Start of Records to use

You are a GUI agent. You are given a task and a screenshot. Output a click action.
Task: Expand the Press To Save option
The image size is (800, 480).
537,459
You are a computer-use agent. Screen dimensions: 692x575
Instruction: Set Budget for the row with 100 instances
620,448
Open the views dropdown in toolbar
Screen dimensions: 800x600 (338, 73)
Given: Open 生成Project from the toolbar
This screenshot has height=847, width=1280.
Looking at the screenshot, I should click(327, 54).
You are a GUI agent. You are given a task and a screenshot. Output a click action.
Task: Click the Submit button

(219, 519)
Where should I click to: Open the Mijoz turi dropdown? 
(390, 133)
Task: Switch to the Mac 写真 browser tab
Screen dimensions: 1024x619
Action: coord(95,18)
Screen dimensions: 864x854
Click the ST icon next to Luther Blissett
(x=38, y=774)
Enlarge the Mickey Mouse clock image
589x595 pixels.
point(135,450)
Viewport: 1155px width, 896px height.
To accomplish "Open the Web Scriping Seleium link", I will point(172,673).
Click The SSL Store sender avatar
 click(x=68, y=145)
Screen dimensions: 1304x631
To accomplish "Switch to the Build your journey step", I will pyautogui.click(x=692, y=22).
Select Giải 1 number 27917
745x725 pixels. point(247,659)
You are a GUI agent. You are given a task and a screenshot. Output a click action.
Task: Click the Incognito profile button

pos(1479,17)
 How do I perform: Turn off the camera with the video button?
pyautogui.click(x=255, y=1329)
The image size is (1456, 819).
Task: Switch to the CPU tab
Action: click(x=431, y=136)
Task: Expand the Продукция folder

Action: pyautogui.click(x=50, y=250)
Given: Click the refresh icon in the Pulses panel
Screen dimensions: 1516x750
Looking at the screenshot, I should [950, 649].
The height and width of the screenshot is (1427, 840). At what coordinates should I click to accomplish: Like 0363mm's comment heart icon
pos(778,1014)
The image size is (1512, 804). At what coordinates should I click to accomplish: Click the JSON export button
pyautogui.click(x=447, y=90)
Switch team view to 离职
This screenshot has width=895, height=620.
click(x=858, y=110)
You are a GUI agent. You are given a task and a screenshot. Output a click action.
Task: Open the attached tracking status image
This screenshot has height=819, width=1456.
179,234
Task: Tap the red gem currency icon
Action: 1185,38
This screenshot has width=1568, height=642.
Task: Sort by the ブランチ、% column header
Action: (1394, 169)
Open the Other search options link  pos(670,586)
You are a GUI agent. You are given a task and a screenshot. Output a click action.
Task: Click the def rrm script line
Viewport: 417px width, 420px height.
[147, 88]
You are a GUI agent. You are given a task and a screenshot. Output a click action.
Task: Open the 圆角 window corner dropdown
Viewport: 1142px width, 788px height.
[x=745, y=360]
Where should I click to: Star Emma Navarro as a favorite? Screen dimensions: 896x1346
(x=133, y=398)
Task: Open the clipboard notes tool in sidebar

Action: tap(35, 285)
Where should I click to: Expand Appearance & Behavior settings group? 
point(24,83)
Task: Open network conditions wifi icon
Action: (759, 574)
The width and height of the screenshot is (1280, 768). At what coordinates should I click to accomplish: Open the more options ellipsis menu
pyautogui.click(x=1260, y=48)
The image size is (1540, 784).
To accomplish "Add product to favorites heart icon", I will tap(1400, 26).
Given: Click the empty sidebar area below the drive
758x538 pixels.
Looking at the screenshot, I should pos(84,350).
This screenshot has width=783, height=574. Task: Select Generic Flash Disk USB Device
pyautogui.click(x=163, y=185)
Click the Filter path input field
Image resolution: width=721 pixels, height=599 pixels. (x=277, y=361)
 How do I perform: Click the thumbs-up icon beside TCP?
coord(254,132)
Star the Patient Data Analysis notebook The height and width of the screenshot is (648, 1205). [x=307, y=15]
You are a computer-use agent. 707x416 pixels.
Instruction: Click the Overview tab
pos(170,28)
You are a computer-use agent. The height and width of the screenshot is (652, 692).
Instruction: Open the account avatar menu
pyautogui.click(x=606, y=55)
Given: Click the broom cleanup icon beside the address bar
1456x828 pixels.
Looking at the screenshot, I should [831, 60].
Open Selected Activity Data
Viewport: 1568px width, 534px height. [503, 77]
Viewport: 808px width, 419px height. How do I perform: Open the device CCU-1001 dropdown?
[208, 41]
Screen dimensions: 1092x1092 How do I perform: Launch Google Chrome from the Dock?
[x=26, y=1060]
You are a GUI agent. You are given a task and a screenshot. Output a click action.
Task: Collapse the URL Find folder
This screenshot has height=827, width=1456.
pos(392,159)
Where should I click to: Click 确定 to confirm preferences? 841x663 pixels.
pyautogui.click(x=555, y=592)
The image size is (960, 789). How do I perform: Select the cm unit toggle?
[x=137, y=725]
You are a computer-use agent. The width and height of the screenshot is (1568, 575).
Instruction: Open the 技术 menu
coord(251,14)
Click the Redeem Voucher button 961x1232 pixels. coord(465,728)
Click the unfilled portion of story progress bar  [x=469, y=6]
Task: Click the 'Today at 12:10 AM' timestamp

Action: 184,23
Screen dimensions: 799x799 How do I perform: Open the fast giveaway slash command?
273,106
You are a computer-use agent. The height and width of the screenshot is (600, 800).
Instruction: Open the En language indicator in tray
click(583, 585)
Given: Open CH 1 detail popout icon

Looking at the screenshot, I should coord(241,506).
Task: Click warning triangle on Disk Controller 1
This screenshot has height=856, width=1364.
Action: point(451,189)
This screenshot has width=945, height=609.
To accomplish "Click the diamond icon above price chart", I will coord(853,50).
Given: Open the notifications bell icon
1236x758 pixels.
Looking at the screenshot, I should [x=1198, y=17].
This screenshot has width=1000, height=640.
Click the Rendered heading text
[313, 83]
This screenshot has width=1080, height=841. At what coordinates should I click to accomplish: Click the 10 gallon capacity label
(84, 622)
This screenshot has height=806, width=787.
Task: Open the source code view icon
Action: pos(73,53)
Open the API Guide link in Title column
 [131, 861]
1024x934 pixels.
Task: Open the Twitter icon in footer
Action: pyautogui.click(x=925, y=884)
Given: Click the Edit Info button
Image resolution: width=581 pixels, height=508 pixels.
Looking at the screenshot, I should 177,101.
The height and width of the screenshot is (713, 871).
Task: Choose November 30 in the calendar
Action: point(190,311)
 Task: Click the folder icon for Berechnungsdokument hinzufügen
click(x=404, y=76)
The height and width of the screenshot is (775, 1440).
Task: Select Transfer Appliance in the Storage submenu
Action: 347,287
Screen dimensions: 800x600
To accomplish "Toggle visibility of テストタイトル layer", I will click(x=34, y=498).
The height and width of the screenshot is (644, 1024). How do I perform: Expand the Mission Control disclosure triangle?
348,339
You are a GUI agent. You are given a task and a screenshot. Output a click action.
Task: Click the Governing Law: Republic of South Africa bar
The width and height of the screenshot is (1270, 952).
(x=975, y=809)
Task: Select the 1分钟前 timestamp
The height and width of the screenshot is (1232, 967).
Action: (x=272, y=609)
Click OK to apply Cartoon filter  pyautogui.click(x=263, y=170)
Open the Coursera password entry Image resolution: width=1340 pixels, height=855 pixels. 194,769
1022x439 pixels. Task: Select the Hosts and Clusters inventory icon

End of Records to use

Exercise details
Copy out, exactly and alone, the lines of the entries above between the ones holding "1456x828 pixels." and "is (600, 800).", inclusive.

Exercise answer
1456x828 pixels.
Looking at the screenshot, I should [831, 60].
Open Selected Activity Data
Viewport: 1568px width, 534px height. [503, 77]
Viewport: 808px width, 419px height. How do I perform: Open the device CCU-1001 dropdown?
[208, 41]
Screen dimensions: 1092x1092 How do I perform: Launch Google Chrome from the Dock?
[x=26, y=1060]
You are a GUI agent. You are given a task and a screenshot. Output a click action.
Task: Collapse the URL Find folder
This screenshot has height=827, width=1456.
pos(392,159)
Where should I click to: Click 确定 to confirm preferences? 841x663 pixels.
pyautogui.click(x=555, y=592)
The image size is (960, 789). How do I perform: Select the cm unit toggle?
[x=137, y=725]
You are a computer-use agent. The width and height of the screenshot is (1568, 575).
Instruction: Open the 技术 menu
coord(251,14)
Click the Redeem Voucher button 961x1232 pixels. coord(465,728)
Click the unfilled portion of story progress bar  [x=469, y=6]
Task: Click the 'Today at 12:10 AM' timestamp

Action: 184,23
Screen dimensions: 799x799 How do I perform: Open the fast giveaway slash command?
273,106
You are a computer-use agent. The height and width of the screenshot is (600, 800).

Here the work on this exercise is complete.